Here are a few tips to consider when protecting your items from theft or vandalism:

  • Take stock and tag all of your items

Be it as small as a tool’s batteries to the wheels of your tractor, it’s important to take stock. And while you’re at it, tag each item with a permanent number that can be recorded for a particular product.

This way, your farm workers are aware of what each unit should entail, and if not, they should know to alert you about the issue immediately. You should also give your workers a list to work with so that they are also aware of what should be monitored. Every morning, when they unpack your units for the day, they should check to see that everything is on track, as well as in the evening when they close up. For example, make a list of the assets and farming implements used to connect to tillage equipment and rock removal equipment before you begin pasture maintenance. Keep your own, personal list in a separate place for safekeeping and in the event that workers misplace theirs.
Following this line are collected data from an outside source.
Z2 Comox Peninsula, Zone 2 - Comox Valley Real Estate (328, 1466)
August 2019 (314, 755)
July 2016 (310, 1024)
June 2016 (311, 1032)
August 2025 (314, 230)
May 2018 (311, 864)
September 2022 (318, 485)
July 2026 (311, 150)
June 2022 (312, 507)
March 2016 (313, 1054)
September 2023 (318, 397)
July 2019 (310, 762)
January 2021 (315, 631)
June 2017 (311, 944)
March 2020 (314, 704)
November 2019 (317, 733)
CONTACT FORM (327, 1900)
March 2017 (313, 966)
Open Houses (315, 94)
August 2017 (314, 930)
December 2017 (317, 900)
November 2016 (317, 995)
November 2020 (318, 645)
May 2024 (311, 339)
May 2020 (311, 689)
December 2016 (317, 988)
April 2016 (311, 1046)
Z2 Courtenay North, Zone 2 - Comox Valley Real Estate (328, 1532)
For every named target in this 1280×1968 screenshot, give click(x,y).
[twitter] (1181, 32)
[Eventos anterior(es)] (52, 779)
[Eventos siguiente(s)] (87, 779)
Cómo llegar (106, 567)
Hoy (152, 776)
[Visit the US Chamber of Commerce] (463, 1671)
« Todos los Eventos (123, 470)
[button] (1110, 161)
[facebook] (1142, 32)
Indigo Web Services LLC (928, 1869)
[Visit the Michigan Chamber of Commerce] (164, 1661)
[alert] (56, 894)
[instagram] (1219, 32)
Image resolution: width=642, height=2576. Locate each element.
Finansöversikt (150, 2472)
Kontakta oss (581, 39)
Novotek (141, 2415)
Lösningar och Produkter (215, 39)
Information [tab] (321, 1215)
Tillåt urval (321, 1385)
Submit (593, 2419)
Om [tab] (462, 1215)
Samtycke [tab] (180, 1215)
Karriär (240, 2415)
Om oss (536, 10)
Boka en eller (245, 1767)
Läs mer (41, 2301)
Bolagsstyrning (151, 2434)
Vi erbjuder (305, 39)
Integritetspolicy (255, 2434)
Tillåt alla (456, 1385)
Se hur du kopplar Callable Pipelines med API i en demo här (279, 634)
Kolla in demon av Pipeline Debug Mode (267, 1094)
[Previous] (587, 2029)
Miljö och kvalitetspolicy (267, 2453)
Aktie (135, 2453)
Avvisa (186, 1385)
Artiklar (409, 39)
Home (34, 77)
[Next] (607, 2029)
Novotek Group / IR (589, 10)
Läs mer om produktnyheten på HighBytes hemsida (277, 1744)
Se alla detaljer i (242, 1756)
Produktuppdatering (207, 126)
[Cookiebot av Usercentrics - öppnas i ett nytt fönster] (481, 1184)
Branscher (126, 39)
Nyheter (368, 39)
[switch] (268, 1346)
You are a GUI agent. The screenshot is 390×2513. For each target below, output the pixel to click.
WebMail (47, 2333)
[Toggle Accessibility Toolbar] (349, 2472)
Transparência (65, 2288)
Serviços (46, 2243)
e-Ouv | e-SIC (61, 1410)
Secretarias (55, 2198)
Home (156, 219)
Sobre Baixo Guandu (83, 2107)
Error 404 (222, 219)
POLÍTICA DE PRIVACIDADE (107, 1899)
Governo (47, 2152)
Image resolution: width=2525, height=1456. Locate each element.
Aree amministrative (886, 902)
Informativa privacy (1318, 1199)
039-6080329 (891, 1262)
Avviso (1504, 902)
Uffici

  • Use cameras and put technology to work for you

CCTV surveillance cameras are not enough to keep your equipment safe. Pair your cameras with several other security systems such as keyless-ignition devices, GPS trackers and, of course, artificial intelligence (AI) units such as drones. Drones can act as your 24-hour security solution because they give you real-time reports and take photographs or videos of your premises whenever you request them. You can also use drones for production reasons, monitoring your workers on-site and the farmlands themselves.

Be sure to store your security in hidden places. Thieves are clever, and they’re aware of standard security systems such as cameras. They will likely look for cameras (or become familiar with your layout) before they proceed, so make sure you have various systems in place to alert you of unusual movements.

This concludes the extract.